Ce qui se passe à Bartiébougou, tout comme dans une grande partie de l’est du Burkina Faso, échappe au gouvernement. Ce sont des militants locaux qui sont aux commandes, appuyés par des groupes extrémistes d’Afrique de l’Ouest.
“Ils contrôlent toute la zone. Les hommes ont de grosses motos, et ils patrouillent avec leurs armes, explique un habitant. Ils ont miné toute la région. Si l’armée arrive, ils disent aux gens de l’attaquer. L’armée n’essaie même plus de venir.”
Plus de 500 morts depuis novembre
Récemment encore, le Burkina Faso, comparé à ses voisins de la région du Sahel [le Mali, le Niger], était considéré comme l’un des pays les plus paisibles et modérés d’Afrique de l’ouest. Mais au cours des deux dernières années, les autorités ont cédé du terrain face à une insurrection qui se répand dans des régions très étendues. Le conflit a connu une terrible escalade, disent les spécialistes. En cinq mois, les pertes civiles ont augmenté de 7 000 %, par rapport à la même période l’an dernier [499 morts entre novembre 2018 et mars 2019 selon l’organisation Acled].
Les groupes armés sont dépeints comme des “terroristes”, et ils sont effectivement soutenus par des formations extrémistes.

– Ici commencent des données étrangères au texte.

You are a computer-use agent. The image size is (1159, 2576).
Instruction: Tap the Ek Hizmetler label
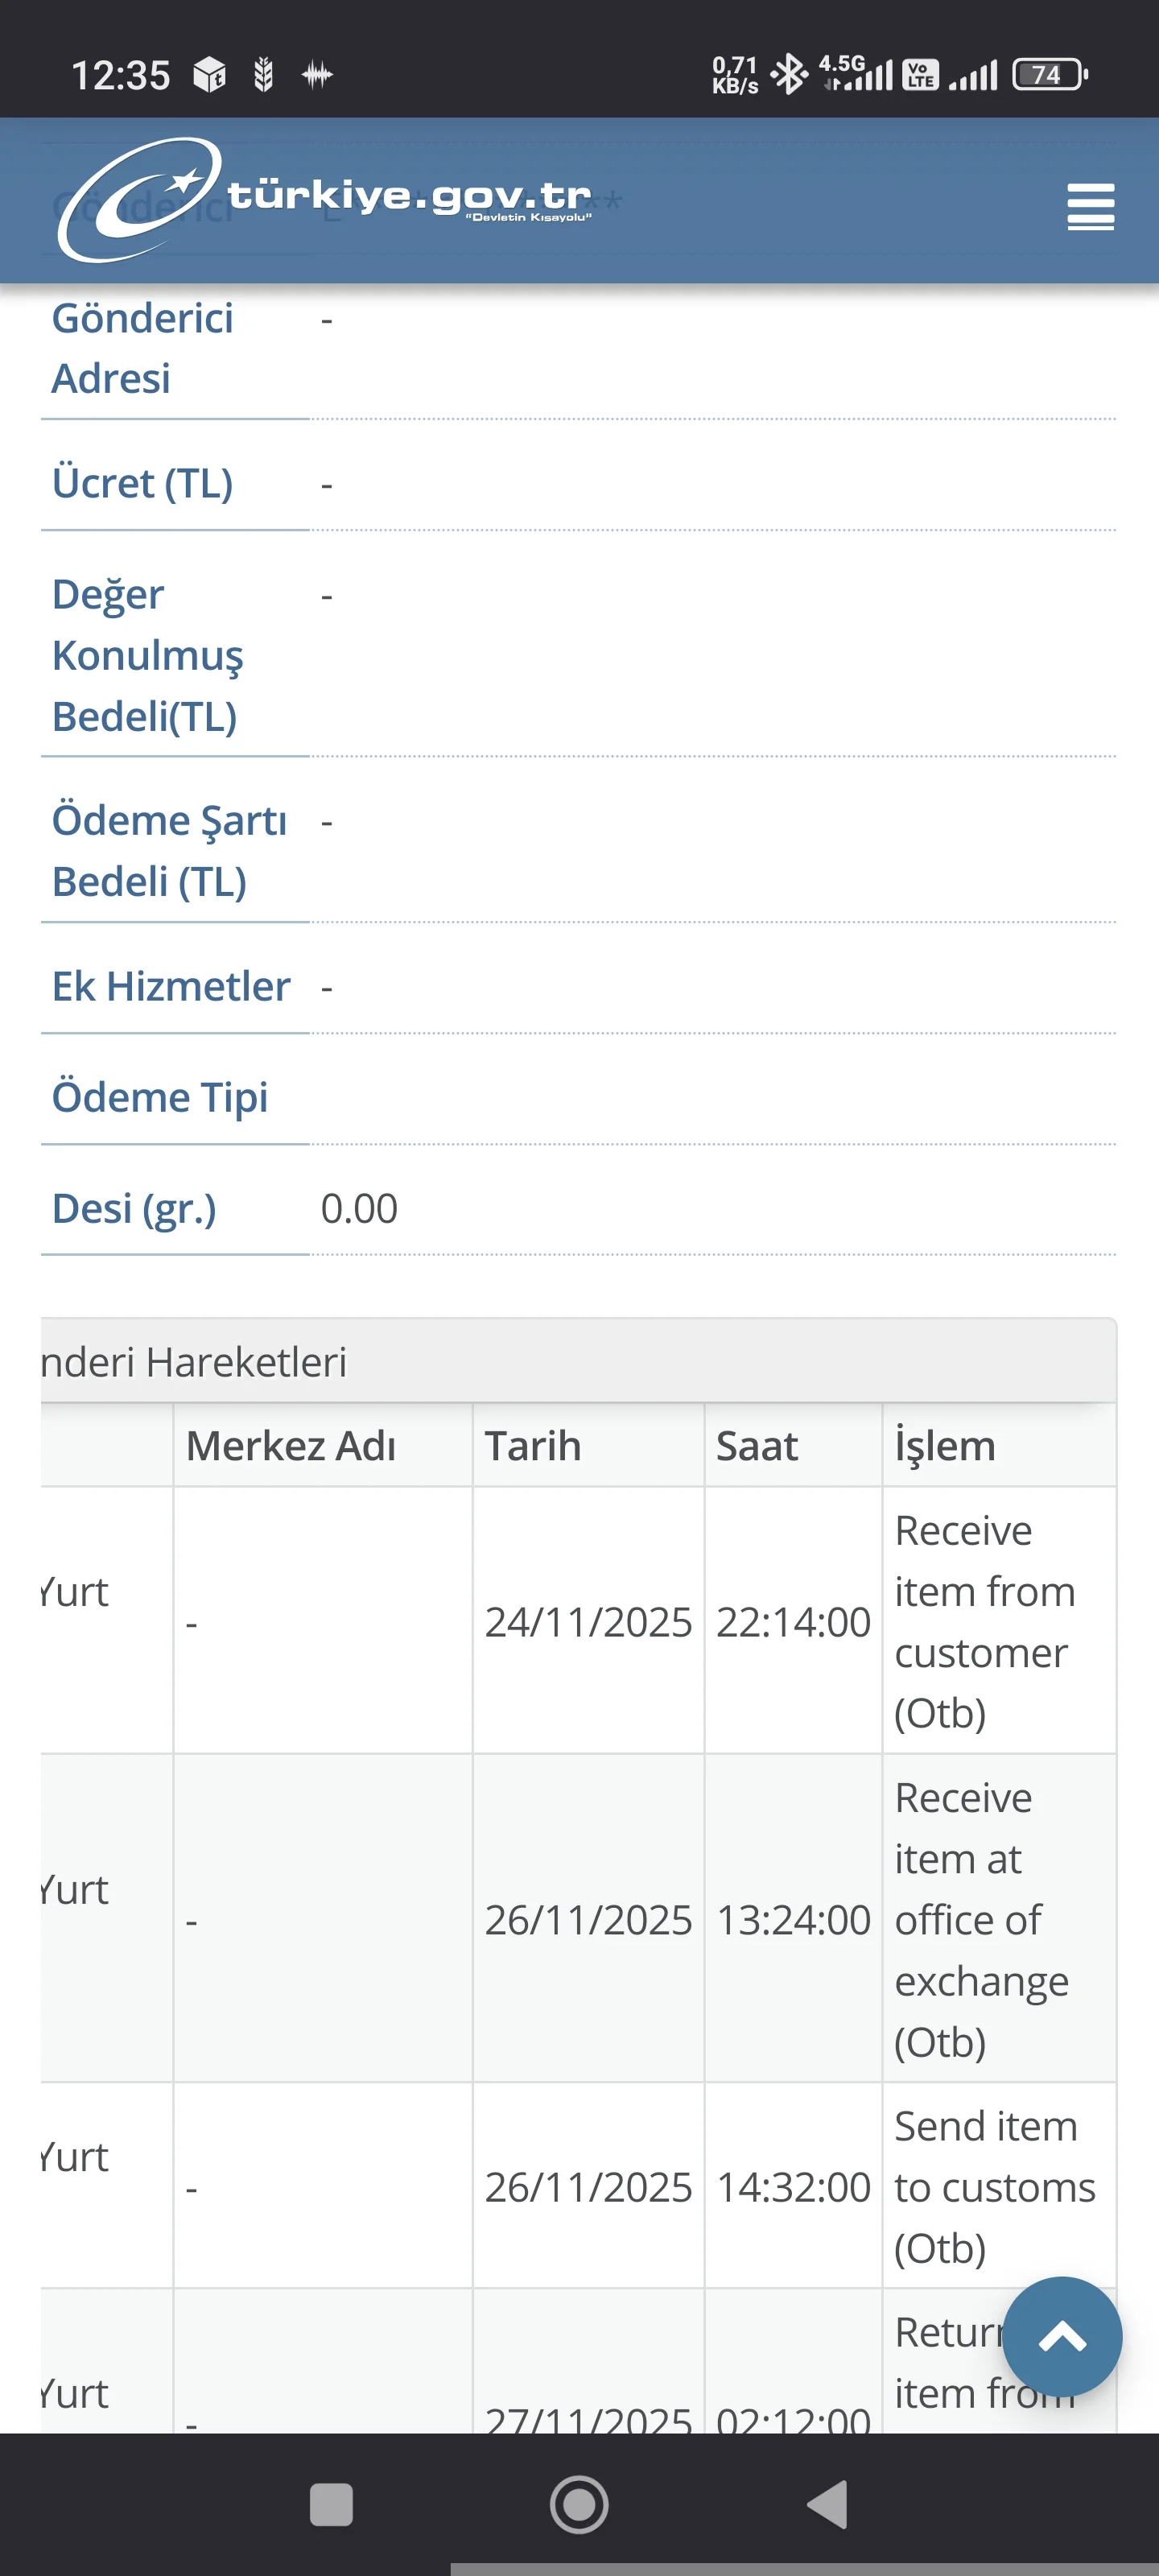pyautogui.click(x=171, y=986)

Mais à l’est du pays, là où la situation s’aggrave d’heure en heure, ces groupes sont composés de simples Burkinabés qui prennent les armes contre un gouvernement “cupide” accusé de voler la terre et les richesses en minerai sans rien proposer en échange.
Se montrant à la fois bienveillants et cruels avec les populations sous leur coupe, ces militants s’en prennent aux forces de sécurité, aux écoles et à d’autres symboles de l’État, et exécutent quiconque est soupçonné d’être un espion du gouvernement. “Leur idéologie vise à détruire l’administration”, commente le ministre des Communications Remis Dandjinou.

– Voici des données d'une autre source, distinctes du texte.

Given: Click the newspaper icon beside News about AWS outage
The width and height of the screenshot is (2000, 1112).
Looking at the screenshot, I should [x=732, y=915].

Une colère muée en violence extrémiste
Un temps, on a pu croire que le Burkina Faso échapperait au sort de son voisin septentrional, le Mali, où en 2012, un soulèvement [de la rébellion touarègue] a été récupéré par les extrémistes, et où le gouvernement a perdu le contrôle de vastes régions [dans le nord du pays]. Mais à partir du début 2015, on a recensé les premières attaques venues de l’autre côté de la frontière, après un soulèvement populaire qui a abouti à la chute du Blaise Compaoré, président depuis 1987.
À la fin de 2016, Ansarul Islam, un nouveau groupe local djihadiste, a revendiqué la mort de 12 soldats. Depuis, les attaques se sont considérablement multipliées, et les affrontements impliquent des milices communautaires et d’autodéfense, mais aussi les islamistes et les troupes de l’État.
À l’est du Burkina Faso, riche en or et plaque tournante de tous les trafics, la colère ne s’est muée en violence extrémiste qu’en 2018, d’après les données rassemblées par l’analyste burkinabé Mahamoudou Savadogo. “L’État a empêché les gens d’exploiter les mines et les terrains de chasse traditionnels”.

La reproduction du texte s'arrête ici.